Written by Sajin Saju
For Dr Lizy Abraham, securing a grant of over half a million euro is not just a moment of elation but a critical step in bringing to fruition her research exploring the power of artificial intelligence to diagnose congenital heart diseases (CHDs).
“It was the result of a year-long dedicated effort,” emphasises Dr Lizy, a research associate at South East Technological University (SETU), after being awarded €556,070 in funding under the SFI-IRC Pathway programme for her research, titled ‘An Artificial Intelligence (AI)-based Automated Approach for the Classification of Pediatric Heart Murmurs and Disease Diagnosis using Wireless Phonocardiography’.
CHDs are malformations that occur due to abnormal development of the heart at the birth of a child. According to Heart Children Ireland, the condition affects one in every 100 babies born in Ireland per annum, which equates to approximately 500-600 children born each year.
“In Ireland, patients typically go to general practitioners when they are sick, but the technology to accurately diagnose complex conditions like heart murmurs, especially in children, is not always available,” the Waterford-based researcher points out in an interview with the Irish Indian Chronicle. “This gap in medical technology inspired me to focus on AI-based solutions that can provide accurate, reliable diagnoses and ultimately improve patient outcomes.”
While echocardiography is considered the gold standard for the diagnosis of CHD, the procedure has limitations when performed on children. It takes almost 30 to 45 minutes, and children should remain still during the process.
As per the project proposal, referring all children with a murmur for this expensive and lengthy diagnostic procedure is neither feasible nor cost-effective.

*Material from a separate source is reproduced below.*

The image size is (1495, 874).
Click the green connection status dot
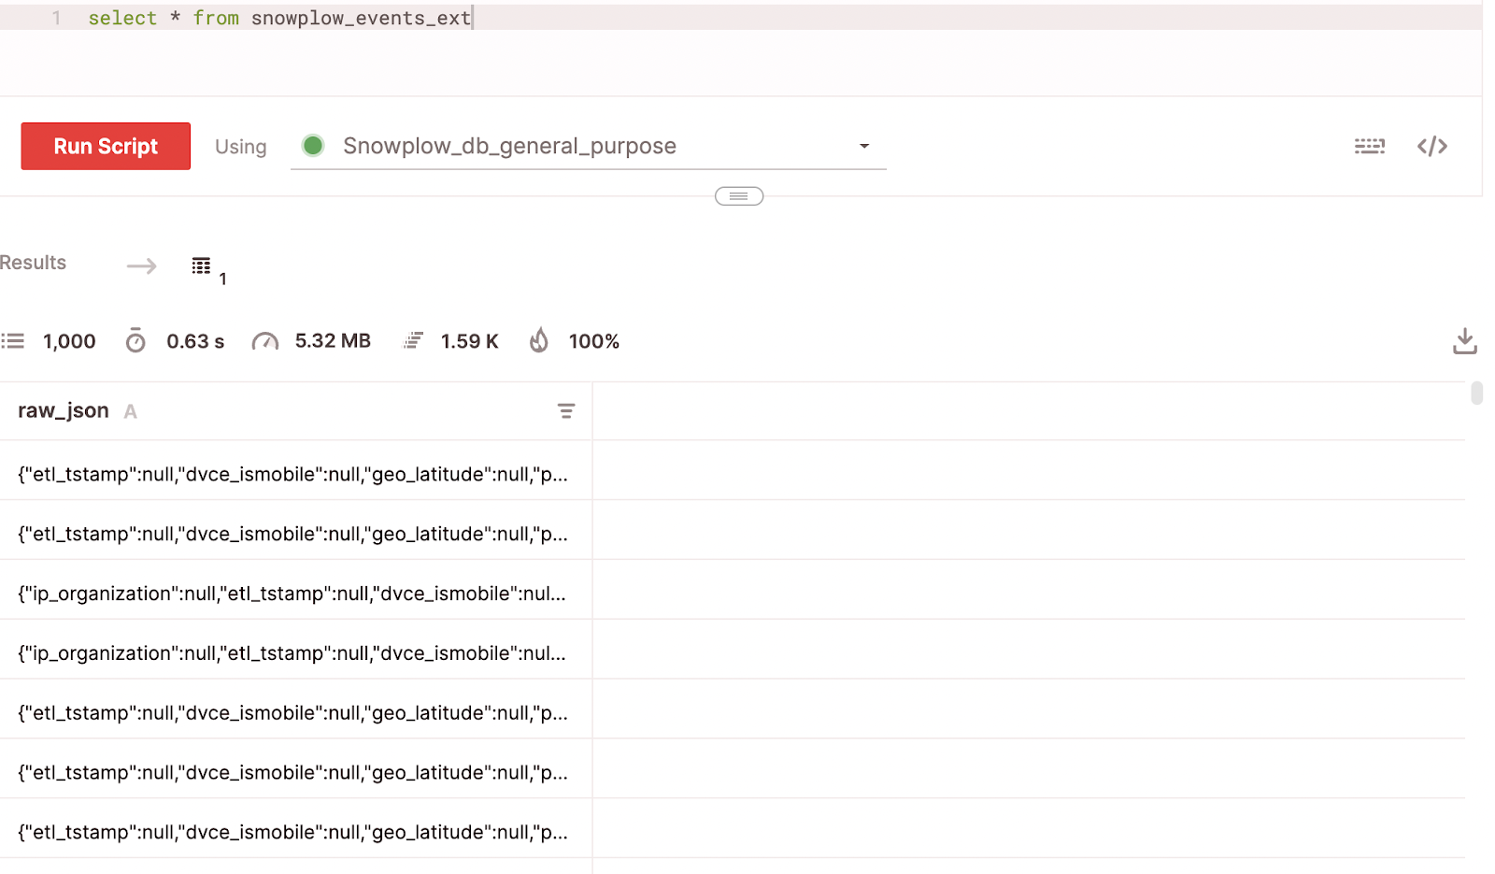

This is where Dr Lizy proposes a solution — an automated AI-based cardiac disorder detection system using the phonocardiogram (PCG) heart sound signals. PCG signals, obtained with digital stethoscopes, in combination with the power of AI, can provide an objective interpretation of heart sounds to complement traditional auscultation methods.
Dr Lizy believes that this system will significantly aid physicians and primary health care providers in the early diagnosis of CHDs, reducing the need for children to undergo expensive diagnostic procedures directly.
The project will commence in September 2024.
This is not Dr Lizy’s first time in the spotlight. She previously garnered attention as the principal investigator of the WESAT (Women Engineered Satellite), India’s first satellite payload developed by an all-female team. It was launched by the Indian Space Research Organisation (ISRO) in the 60th Polar Satellite Launch Vehicle mission on January 1, 2024.
Originally from the southern Indian state of Kerala, Dr Lizy holds a PhD in Electronics and Communication Engineering from the University of Kerala, India, and completed Post Doctoral Research in Wireless Sensor Networks from Tyndall National Institute, University College Cork. Currently, she heads the Emerging Networks Labs Division at Walton Institute, SETU.
Challenges ahead — Reliable AI model, parental consent, pediatric data
Dr Lizy acknowledges that carrying out a project of this magnitude comes with a multitude of challenges. “One significant challenge is integrating complex, heterogeneous data from various sources into a unified AI model that is both accurate and reliable. Ensuring the system’s performance across diverse patient demographics requires extensive validation and testing,” she says.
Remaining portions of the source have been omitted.